# Bin continuous values into discrete categories based on their quantiles

Source code

## Description

Bin continuous values into discrete categories based on their quantiles

## Usage

``````<Expr>\$qcut(
quantiles,
...,
labels = NULL,
left_closed = FALSE,
allow_duplicates = FALSE,
include_breaks = FALSE
)
``````

## Arguments

 `quantiles` Either a vector of quantile probabilities between 0 and 1 or a positive integer determining the number of bins with uniform probability. `…` Ignored. `labels` Names of the categories. The number of labels must be equal to the number of cut points plus one. `left_closed` Set the intervals to be left-closed instead of right-closed. `allow_duplicates` If set to `TRUE`, duplicates in the resulting quantiles are dropped, rather than raising an error. This can happen even with unique probabilities, depending on the data. `include_breaks` Include a column with the right endpoint of the bin each observation falls in.
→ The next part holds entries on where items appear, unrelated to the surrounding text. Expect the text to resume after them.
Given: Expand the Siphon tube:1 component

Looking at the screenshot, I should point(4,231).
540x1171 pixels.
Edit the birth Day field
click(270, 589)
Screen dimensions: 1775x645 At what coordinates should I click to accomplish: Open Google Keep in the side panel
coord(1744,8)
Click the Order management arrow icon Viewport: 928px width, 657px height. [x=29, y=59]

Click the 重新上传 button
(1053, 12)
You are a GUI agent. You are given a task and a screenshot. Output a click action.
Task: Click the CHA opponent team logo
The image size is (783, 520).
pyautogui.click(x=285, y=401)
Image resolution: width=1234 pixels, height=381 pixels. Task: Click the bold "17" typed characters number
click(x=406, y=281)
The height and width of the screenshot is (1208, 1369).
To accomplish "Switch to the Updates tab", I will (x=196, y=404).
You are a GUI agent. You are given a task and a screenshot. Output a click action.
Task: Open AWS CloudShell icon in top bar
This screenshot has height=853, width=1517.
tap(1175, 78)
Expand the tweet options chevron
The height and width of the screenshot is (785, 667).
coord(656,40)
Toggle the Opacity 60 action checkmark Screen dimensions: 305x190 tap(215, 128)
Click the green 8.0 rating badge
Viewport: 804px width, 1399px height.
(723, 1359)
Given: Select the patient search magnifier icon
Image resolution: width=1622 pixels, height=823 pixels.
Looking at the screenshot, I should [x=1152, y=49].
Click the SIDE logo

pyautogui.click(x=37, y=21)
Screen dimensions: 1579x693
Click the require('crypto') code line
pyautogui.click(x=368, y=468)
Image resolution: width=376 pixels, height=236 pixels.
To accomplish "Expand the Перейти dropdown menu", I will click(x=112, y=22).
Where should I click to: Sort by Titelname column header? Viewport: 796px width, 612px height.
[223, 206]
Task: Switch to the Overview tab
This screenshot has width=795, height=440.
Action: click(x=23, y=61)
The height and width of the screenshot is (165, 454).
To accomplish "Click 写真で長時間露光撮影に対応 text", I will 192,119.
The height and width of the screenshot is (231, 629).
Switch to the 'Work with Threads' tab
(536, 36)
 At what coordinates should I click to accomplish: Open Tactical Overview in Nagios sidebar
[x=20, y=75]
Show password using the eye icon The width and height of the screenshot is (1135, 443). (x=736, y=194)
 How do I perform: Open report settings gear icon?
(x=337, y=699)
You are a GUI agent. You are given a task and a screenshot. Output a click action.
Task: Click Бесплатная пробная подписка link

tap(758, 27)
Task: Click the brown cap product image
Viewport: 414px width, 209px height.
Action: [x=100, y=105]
This will change the data type of the output from a `Categorical` to a `Struct`.

## Value

Expr of data type `Categorical` is `include_breaks` is `FALSE` and of data type `Struct` if `include_breaks` is `TRUE`.

`\$cut()`

## Examples

``````library(polars)

df = pl\$DataFrame(foo = c(-2, -1, 0, 1, 2))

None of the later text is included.